I feel like C++ has become
  • Somewhat Arduino-like in that people don't write "C++ programs" - they go out and hunt down libraries and examples that are close to what they want, and work from there.  "Oh, you want Boost, and the Boost extension for lambda expressions, and the XYZZY ray-tracing library, and the ZZZ front end for importing data, and ..."
  • The language itself is a sort of "Computer Science Language For Computer Scientists who write libraries", which SO much stuff added to it that seems so far off in the ether: "abstracted N-dimensional graphs using lambda expressions; and improvement of Boost" (yeah, I'm picking on lambda expressions...)
  • There's a cult following who won't like your C++ programs unless they've become completely unintelligible to people expecting to see actual code.  "That's not C++, that's Just C With Classes - you're not even using the STL!
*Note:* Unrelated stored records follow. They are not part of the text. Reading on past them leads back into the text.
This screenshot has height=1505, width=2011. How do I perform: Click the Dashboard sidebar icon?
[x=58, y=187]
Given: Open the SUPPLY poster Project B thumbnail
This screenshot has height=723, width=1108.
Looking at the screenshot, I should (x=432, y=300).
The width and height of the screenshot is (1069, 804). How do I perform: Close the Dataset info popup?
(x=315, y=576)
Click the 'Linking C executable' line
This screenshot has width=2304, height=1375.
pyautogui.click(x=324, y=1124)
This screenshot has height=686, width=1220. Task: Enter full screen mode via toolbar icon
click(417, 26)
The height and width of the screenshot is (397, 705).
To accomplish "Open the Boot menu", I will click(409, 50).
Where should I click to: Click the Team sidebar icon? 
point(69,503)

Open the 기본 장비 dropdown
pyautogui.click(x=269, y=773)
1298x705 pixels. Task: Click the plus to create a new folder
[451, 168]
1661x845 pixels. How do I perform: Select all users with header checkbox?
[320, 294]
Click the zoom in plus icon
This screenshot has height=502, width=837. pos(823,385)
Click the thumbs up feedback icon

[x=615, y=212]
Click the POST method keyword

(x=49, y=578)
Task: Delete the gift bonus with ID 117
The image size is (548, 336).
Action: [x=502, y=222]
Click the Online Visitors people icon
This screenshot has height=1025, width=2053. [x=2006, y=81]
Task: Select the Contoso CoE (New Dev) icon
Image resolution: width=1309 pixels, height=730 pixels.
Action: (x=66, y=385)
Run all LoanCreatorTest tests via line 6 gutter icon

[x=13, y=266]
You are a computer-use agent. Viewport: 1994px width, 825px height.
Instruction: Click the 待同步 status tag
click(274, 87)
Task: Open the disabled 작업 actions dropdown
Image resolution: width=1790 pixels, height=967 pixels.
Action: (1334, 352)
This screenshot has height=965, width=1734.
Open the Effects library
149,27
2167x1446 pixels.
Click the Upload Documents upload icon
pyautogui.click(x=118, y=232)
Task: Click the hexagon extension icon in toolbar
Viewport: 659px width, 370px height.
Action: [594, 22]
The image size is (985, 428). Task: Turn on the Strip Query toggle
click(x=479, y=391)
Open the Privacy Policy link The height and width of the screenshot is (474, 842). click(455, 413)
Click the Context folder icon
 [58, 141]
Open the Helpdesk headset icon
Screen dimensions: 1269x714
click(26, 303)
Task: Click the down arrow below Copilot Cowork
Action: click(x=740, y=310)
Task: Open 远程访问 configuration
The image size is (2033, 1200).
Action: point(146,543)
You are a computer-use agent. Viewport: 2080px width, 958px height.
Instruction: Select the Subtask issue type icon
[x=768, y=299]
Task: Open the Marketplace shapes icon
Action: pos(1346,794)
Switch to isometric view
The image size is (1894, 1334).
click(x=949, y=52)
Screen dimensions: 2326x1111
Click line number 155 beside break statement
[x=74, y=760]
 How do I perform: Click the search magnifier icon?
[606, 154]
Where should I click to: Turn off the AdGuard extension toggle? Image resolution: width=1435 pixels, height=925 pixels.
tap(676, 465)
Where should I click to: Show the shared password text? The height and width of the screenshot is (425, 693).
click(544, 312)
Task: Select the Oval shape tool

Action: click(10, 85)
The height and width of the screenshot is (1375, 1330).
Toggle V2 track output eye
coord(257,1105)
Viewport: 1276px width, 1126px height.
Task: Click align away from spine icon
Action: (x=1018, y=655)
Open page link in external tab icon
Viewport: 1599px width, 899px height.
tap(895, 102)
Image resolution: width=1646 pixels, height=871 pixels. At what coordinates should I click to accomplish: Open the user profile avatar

  • I keep seeing presentation "advantages of C++ in an embedded environment", where they keep listing features that have also been in almost all C compilers as well ("inline"?  TGtbKM!)
  • C++ proponents tend to be blind to needs of embedded and speed freaks - "named address spaces" were apparently explicitly rejected, for example.  There's a lot of "C++ doesn't have to bad code for embedded; just avoid certain features", but not a lot of alternatives (STL almost immediately gets you dynamic allocation...)
I pretty much like the level of C++ used in Arduino and other "careful" embedded projects.   And I would certainly consider "real C++" for anything like implementing a GUI application on a desktop.  But not everything is an object, and I don't necessarily need all of the new ways to shoot myself in the foot (I have plenty!)